As far as warming goes, India’s capital touched 49°C, one of the highest summer temperatures in seven decades. Predictions are turning into a reality and it shouldn’t take a body to alarm the world. While individuals play a role in the global climate crisis, corporations and governments are the biggest players involved right now.


Innovations in the Sector


Interestingly, innovations in all industries are coming forward with creative ways to curb climate change. Dyson recently announced a creative concept, launching their Zone air-purifying Bluetooth headphones with a visor. The wearable device essentially builds the firm’s air purification expertise into a set of noise-cancelling headphones targeted towards an urban audience that wishes to avoid air pollution.


Here is a snippet from a Guardian report: 


It delivers purified air to the mouth and nose while simultaneously tackling noise pollution through its active noise cancelling technology.
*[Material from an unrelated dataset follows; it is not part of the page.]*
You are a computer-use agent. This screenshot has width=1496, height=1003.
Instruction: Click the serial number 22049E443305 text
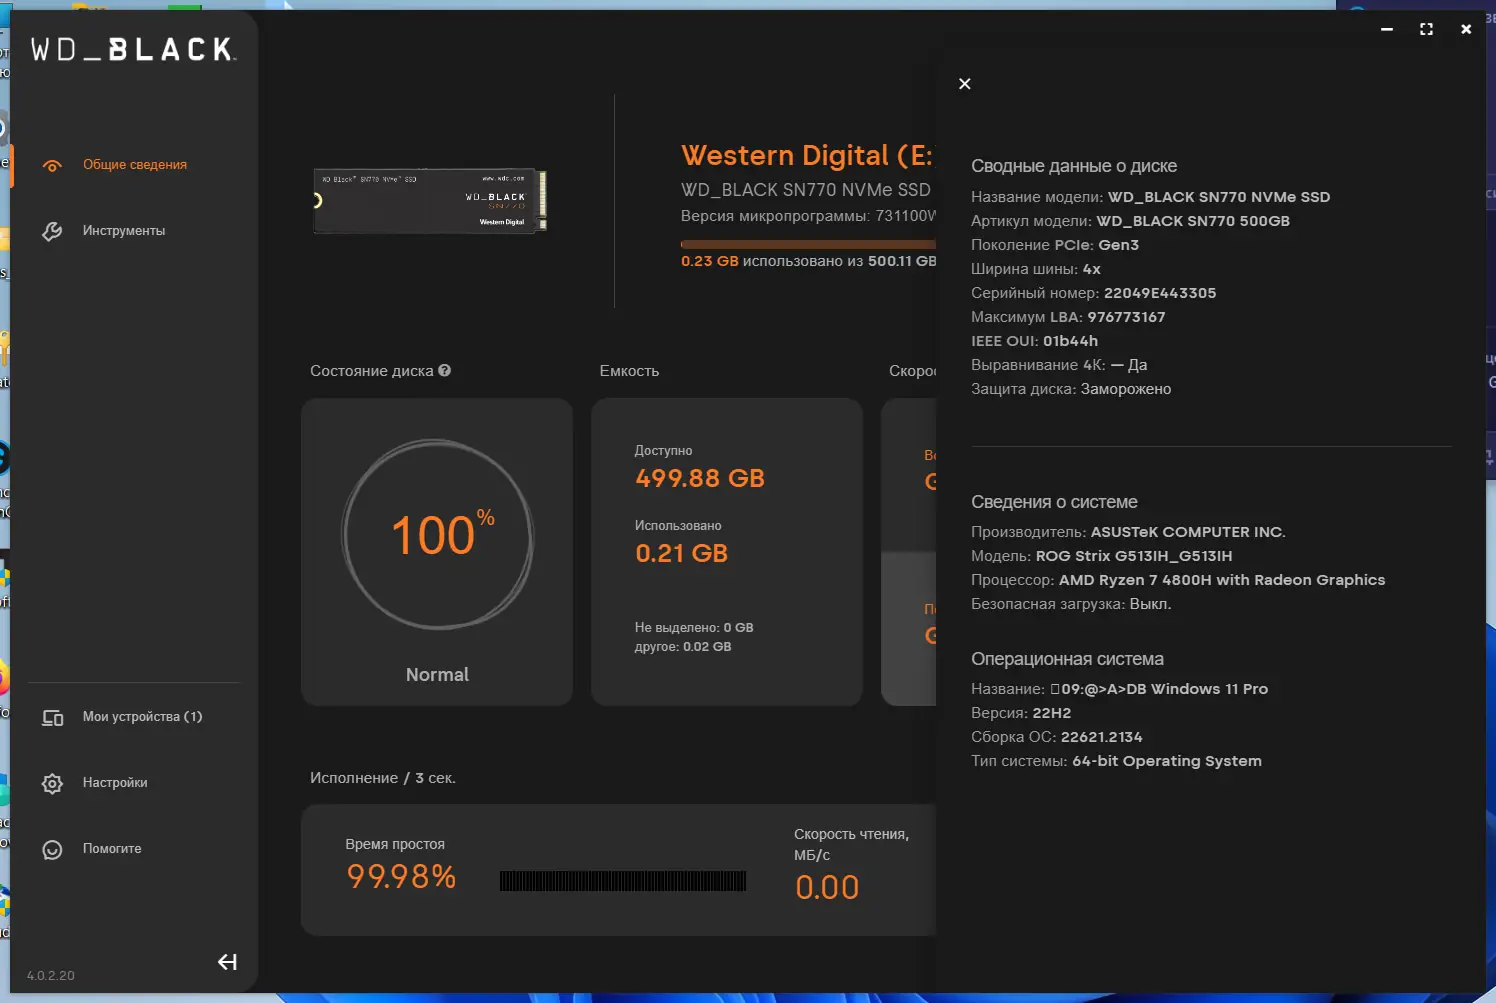pyautogui.click(x=1161, y=293)
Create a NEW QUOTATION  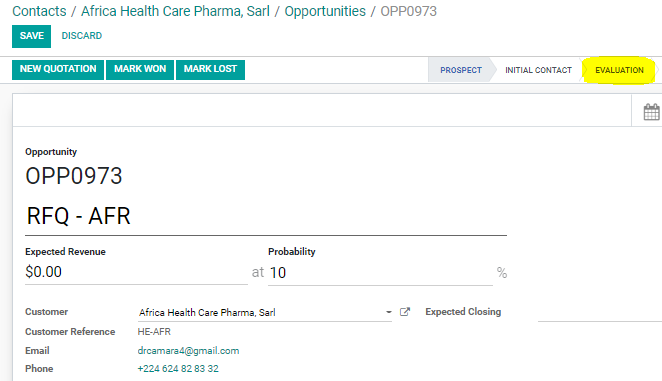(58, 69)
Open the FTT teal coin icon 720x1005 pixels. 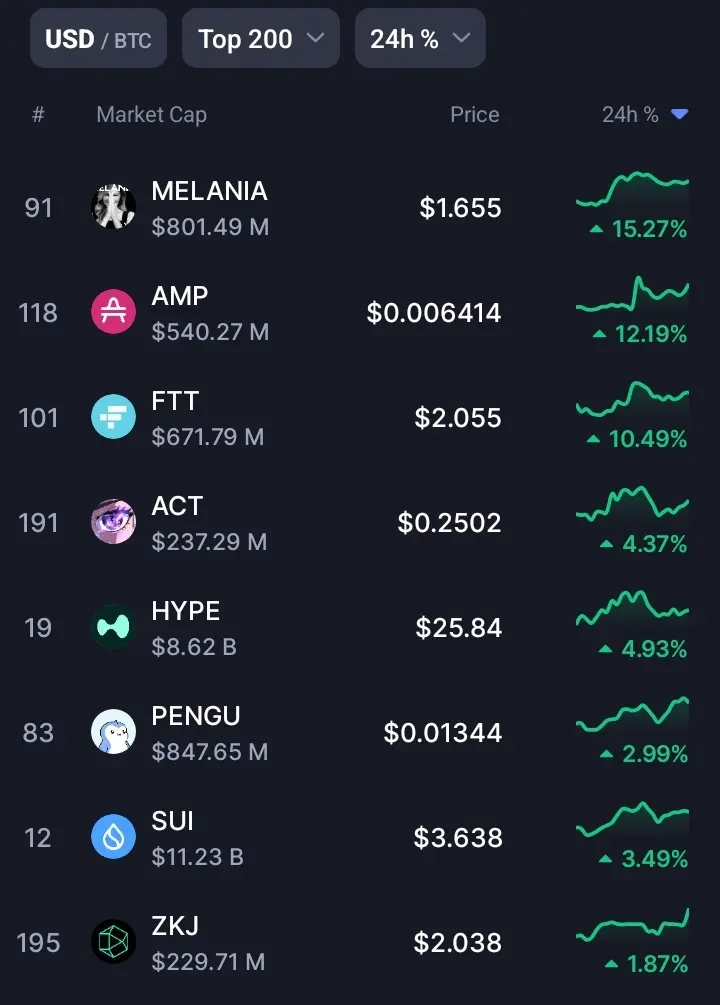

The air is drawn through the filters cleaning it of 99% of particles as small as 0.1 microns, including pollen, bacteria and dust, as well as gas pollutants such as sulphur or nitrogen dioxide. The filtered air is then pushed along the inside of a visor, which sits just in front of the mouth and nose without making contact with the skin, creating a pocket of clean air for the wearer to breathe.


When it comes to institutional backing, Tyneside council is currently debating a toll on traffic that will enter the outlined Clean Air Zone from July. The area will likely circumference Newcastle City Centre, while the toll policies will target drivers of some high-polluting vehicles with heavy daily charges. As reported by ChronicleLive, “Lorries, buses and coaches that do not comply with emissions standards will have to pay £50 per day to drive into the city centre, while older vans and taxis will be charged £12.50 per day. All private cars will be exempt.”


While citizens remained concerned about the direct impact on residents and businesses, awareness and action now only come down upon us as a directive to save the planet. I sincerely hope these alarming bells catch global attention and all layers of society push towards conservation and restoration of our climate.